Urbanism As A Way Of Death?

Economist Jeremy Rifkin warns that unchecked urbanization is fueling unsustainable resource consumption and the destruction of the natural world.

1 minute read

December 20, 2006, 1:00 PM PST

By Michael Dudley


"Large populations living in megacities consume massive amounts of the Earth's energy to maintain their infrastructures and daily flow of human activity. The Sears Tower in Chicago alone uses more electricity in a single day than the city of Rockford, Ill., with 152,000 people. Even more amazing, our species now consumes nearly 40 percent of the net primary production on Earth -- the amount of solar energy converted to plant organic matter through photosynthesis -- even though we make up only one-half of 1 percent of the animal biomass of the planet. This means less for other species to use."
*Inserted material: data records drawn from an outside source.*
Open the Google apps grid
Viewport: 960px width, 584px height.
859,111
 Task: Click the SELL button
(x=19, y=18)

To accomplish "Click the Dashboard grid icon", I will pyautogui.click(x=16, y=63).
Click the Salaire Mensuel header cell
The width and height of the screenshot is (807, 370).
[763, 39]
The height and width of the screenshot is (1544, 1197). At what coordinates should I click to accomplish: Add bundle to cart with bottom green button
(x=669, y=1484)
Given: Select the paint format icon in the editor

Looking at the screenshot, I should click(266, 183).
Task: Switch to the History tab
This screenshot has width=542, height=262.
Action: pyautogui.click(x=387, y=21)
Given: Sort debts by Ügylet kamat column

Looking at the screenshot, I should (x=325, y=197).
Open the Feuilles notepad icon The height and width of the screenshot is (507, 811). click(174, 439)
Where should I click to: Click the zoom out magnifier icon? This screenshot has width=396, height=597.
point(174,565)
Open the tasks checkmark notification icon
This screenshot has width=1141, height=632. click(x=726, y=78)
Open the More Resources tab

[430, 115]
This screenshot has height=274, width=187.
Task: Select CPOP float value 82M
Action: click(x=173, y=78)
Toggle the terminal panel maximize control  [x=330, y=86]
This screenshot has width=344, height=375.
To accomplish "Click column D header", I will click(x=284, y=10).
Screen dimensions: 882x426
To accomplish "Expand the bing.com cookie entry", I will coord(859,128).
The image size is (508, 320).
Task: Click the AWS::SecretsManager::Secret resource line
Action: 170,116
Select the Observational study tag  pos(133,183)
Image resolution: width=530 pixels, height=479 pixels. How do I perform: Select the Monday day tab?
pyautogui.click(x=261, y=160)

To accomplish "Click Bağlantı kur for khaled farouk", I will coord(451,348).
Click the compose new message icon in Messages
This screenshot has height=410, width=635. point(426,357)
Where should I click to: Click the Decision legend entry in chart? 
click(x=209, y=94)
"The flip side of urbanization is what we are leaving behind on our way to a world of hundred-story office buildings, high-rise residences and landscapes of glass, cement, artificial light and electronic interconnectivity. Rising population; growing consumption of food, water and building materials; expanding road and rail transport; and urban sprawl continue to encroach on the remaining wild, pushing it to extinction."

"Try to imagine 1,000 cities of a million or more just 35 years from now. It boggles the mind and is unsustainable for Earth. I don't want to spoil the party, but perhaps the commemoration of the urbanization of the human race in 2007 might be an opportunity to rethink the way we live."